In a puzzling and potentially troubling development, an AIDS vaccine tested in a closely watched trial might have increased the risk among vaccine recipients of becoming infected with HIV, researchers reported yesterday at a scientific meeting in Seattle.

But the researchers said not enough data existed to determine the meaning of the findings about the vaccine, which is made by Merck.

The increased risk was principally among a group of people who had pre-existing levels of immunity to a common cold virus known as adenovirus type 5, which was modified to become a critical part of the vaccine. Researchers emphasized that the vaccine itself could not cause AIDS, but one theory is that the cold virus may have activated the immune system in some way to make certain recipients more susceptible to becoming HIV-infected when they were exposed to the AIDS virus.

But participants at the meeting also emphasized that the findings could be a statistical fluke and that nonbiological factors might have accounted for the difference. Examples of such factors are rates of circumcision and sexual practices among trial participants.
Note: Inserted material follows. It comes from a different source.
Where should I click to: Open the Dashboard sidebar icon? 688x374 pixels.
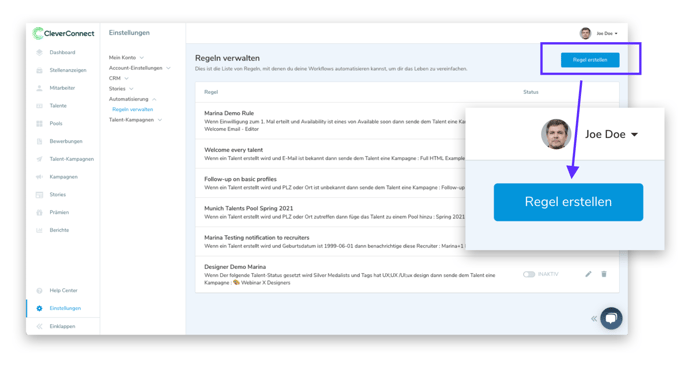click(39, 52)
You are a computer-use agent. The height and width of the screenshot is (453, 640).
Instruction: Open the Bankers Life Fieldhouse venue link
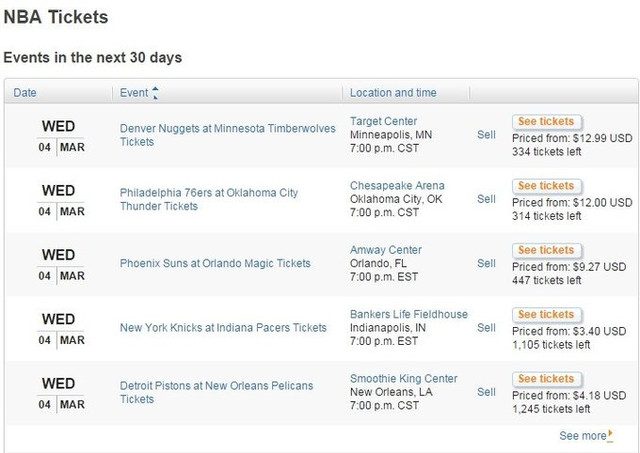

In late September, Merck unexpectedly halted the trial of its experimental HIV vaccine because it failed in its two main objectives, to prevent infection and to lower the amount of HIV in the blood among those who became infected.

The vaccine was being tested among 3,000 volunteers at high risk of developing AIDS in nine countries, including those at immunization centers organized by the National Institutes of Health in the United States. Merck's was seen as one of the most promising experimental AIDS vaccines to have been tested on people. Many scientists and advocates of AIDS research have called the failure of the experimental vaccine a major setback.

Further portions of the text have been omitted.